DATA SHOWN start
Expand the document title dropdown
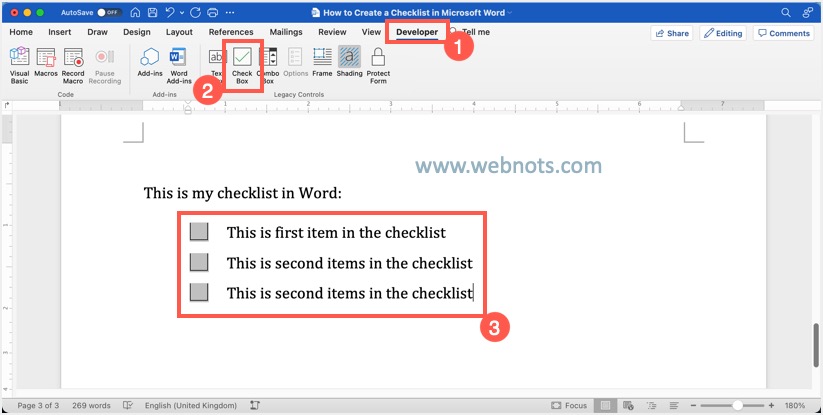 coord(510,12)
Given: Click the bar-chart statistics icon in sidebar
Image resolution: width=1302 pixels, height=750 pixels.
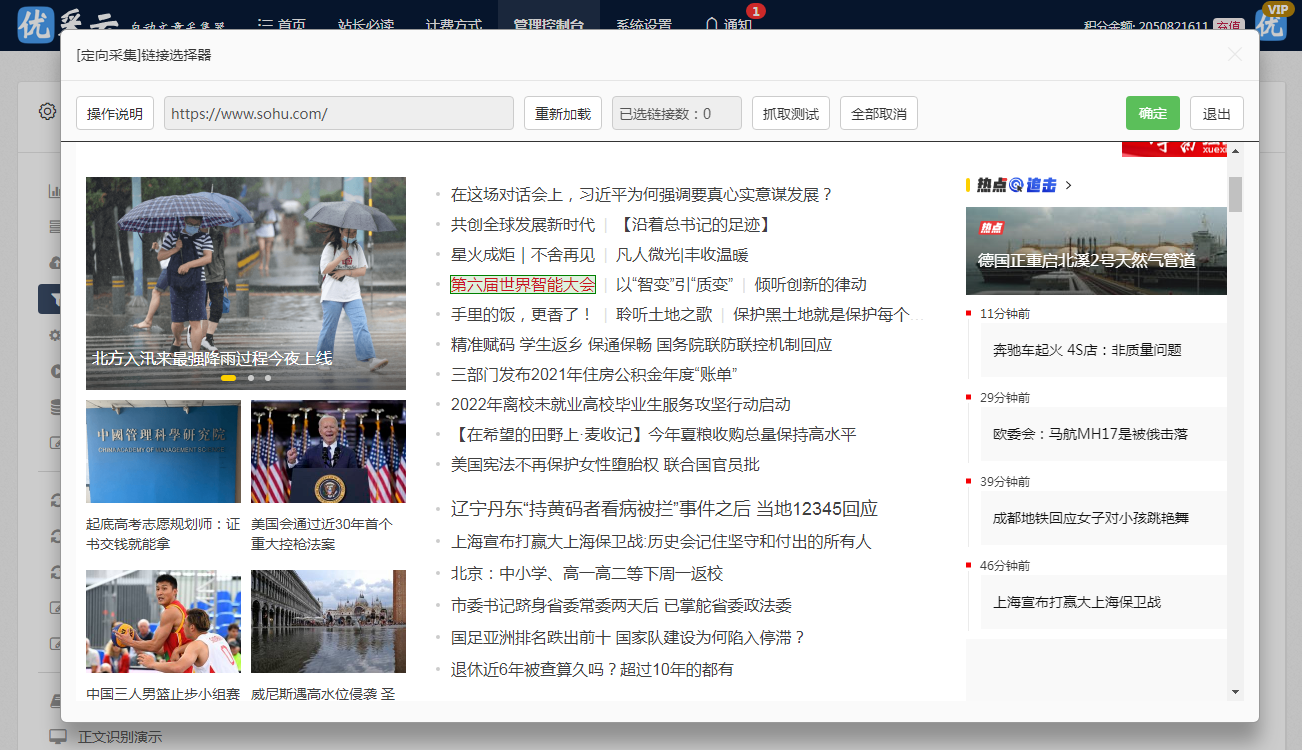Looking at the screenshot, I should pyautogui.click(x=54, y=189).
DATA SHOWN end
— GIVEN EXERCISE —
Could you output every line of the data above without any changes, leaving the pictures out?

— RESULT FOR THIS EXERCISE —
Expand the document title dropdown
 coord(510,12)
Given: Click the bar-chart statistics icon in sidebar
Image resolution: width=1302 pixels, height=750 pixels.
Looking at the screenshot, I should pyautogui.click(x=54, y=189).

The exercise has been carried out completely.